• **SELEÇÃO**:
**********

9. Homenagem à Constituição Federal que deve ser prestada para o fortalecimento do regime democrático, com absoluto respeito aos princípios da igualdade e de guarda dos valores protetores da dignidade da pessoa humana e do exercício livre do mandato parlamentar. (RMS 9.613/SP, Rel. Ministro JOSÉ DELGADO, PRIMEIRA TURMA, julgado em 11/05/1999, DJ 01/07/1999 p. 119).

5. A ampliação dos sistemas de auxílio às pessoas com deficiência física, visual, auditiva ou mental deve ser colocada em prática, inclusive fora do horário de funcionamento bancário. Merece menção, no particular, o seguinte trecho extraído da excelente Monografia apresentada ao Departamento de Administração da Faculdade de Economia, Administração, Contabilidade e Ciência da Informação e Documentação da UNB, assinada por Jonas Levy Pacheco Vieira, Sérgio Freitas Sena, Wagney Schunck de Godoy (disponível no site eletrônico http://www.jonas.com.br/MBA.pdf, visitado dia 22/08/2010):
(…)
Em 10 de dezembro de 1948, a Assembléia Geral das Nações Unidas adotou e proclamou a Declaração Universal dos Direitos Humanos, que em seus Artigos 1º e 2º afirmam: Todos os homens nascem livres e iguais em dignidade e direitos. São dotados de razão e consciência e devem agir em relação uns aos outros com espírito de fraternidade. Todo homem tem capacidade para gozar os direitos e liberdades estabelecidas nesta Declaração, sem distinção de qualquer espécie, seja de raça, cor, sexo,língua, religião, opinião política ou de outra natureza, origem nacional ou social, riqueza, nascimento, ou qualquer outra condição. As tumultuosas relações humanas e políticas nas décadas sucessivas a esta declaração,entretanto, não pouparam conflitos de todas as espécies para, enfim, permitir reconhecer e integrar as diversas minorias ao redor do planeta, quer seja em virtude da raça, orientação sexual, religião ou cor. Nesta fase, coube exclusivamente ao Estado a responsabilidade de criar mecanismos que viabilizassem esta integração, normalmente baseados em leis, estabeleciam punições à discriminação e ao preconceito. Inseridos nestas legislações, os indivíduos portadores de deficiências foram amparados pelos direitos comuns de cidadão somente na igualdade de tratamentos e acessos a serviços especiais de saúde e educação a partir da Declaração Universal dos Direitos das Pessoas Deficientes (MERCADANTE, 2004).

**********

• **REQUISITO A**: Segundo o trecho sobre os direitos das pessoas com deficiência, em que data a Assembleia Geral das Nações Unidas adotou e proclamou a Declaração Universal dos Direitos Humanos?
• **REQUISITO B**: Por favor, prossiga com o trecho sobre os direitos das pessoas com deficiência a partir da última frase apresentada.

• **DADOS FORNECIDOS**:
**********

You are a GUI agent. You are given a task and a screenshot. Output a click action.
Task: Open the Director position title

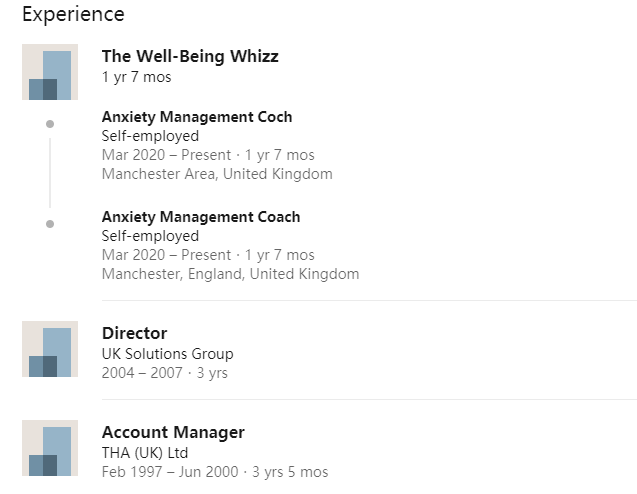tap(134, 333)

**********

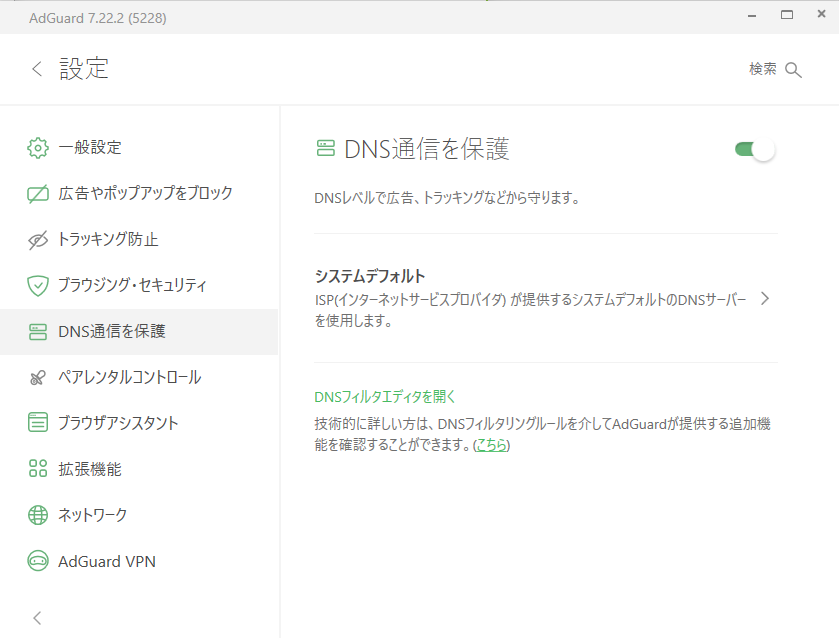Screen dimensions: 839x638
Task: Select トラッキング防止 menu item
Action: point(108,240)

**********

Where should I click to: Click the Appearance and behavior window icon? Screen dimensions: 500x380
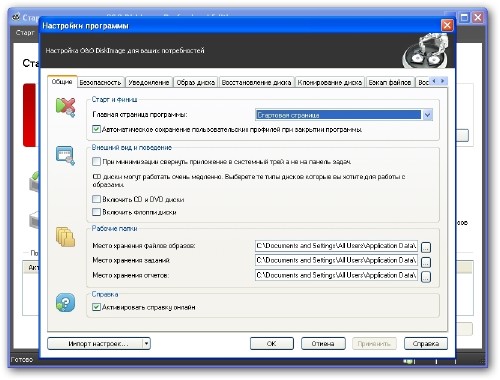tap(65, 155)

**********

• **RESPOSTA A**: Em 10 de dezembro de 1948.

• **RESPOSTA B**:
Após décadas de desenvolvimento tecnológico e das forças de produção, a percepção de ameaça à própria continuidade da raça humana fez as estruturas capitalistas do mundo contemporâneo cederem aos princípios de responsabilidade sócio-ambiental, a partir do reconhecimento público destas práticas como diferencial competitivo das organizações, onde além do respeito ao meio-ambiente, deve-se privilegiar a comunidade em busca de melhoria do índice de desenvolvimento humano (IDH), como forma de garantir e desenvolver o ciclo produtivo (matérias-primas, fornecedores, colaboradores, clientes). O IDH leva em conta a renda (PIB – Produto Interno Bruto per capita), a longevidade e educação da população de cada país.
Neste cenário há a participação ativa do segundo setor (privado) como co-responsável às questões sociais, principalmente na geração de renda digna (não assistencialista) à eliminação da exclusão social. Simultaneamente, há maior inserção (a partir da política de cotas de portadores no quadro de empregados em empresas de médio e grande porte, prevista portadores no quadro de empregados em empresas de médio e grande porte, prevista na Lei 8.213/91, artigo 93º, posteriormente regulamentada no Decreto 3298/99) dos portadores de deficiência na atividade econômica nacional, e automaticamente sua atuação no mercado enquanto cidadão e consumidor. Este enquadramento social está diretamente ligado à necessidade de utilizar serviços bancários para receber salários, consumir, administrar seu patrimônio e planejar seu futuro. Assim como outros serviços disponíveis à comunidade, a disponibilidade, conveniência e portabilidade, típicas do ritmo de vida do cidadão contemporâneo, exigiram dos Bancos a oferta de seus serviços através de canais de auto-atendimento eletrônicos que, particularmente no Brasil, tem evoluído de forma a propiciar cada vez mais opções em diversos meios de acesso (Internet banking, mobile banking, terminais de auto-atendimento, etc).
A tecnologia, elemento chave para esta evolução, tem contribuído agregando cada vez mais potencial de interação aos recursos computacionais utilizados nestes meios, de forma a permitir explorá-los de forma combinada, facilitando a vida dos usuários por, não só adaptar-se às capacidades e limitações destes indivíduos como permitir que suas preferências sejam consideradas.
Desse modo, algumas facilidades físicas e tecnológicas, do nosso dia-a-dia, podem ser revistas independente de não estarem previstas em lei, visando permitir a perfeita utilização por esta comunidade. Este conceito denominado acessibilidade será explorado especificamente no uso dos canais de autoatendimento eletrônico bancário (banking), por serem consideradas interações mais comuns aos usuários de produtos financeiros no Brasil.
(…)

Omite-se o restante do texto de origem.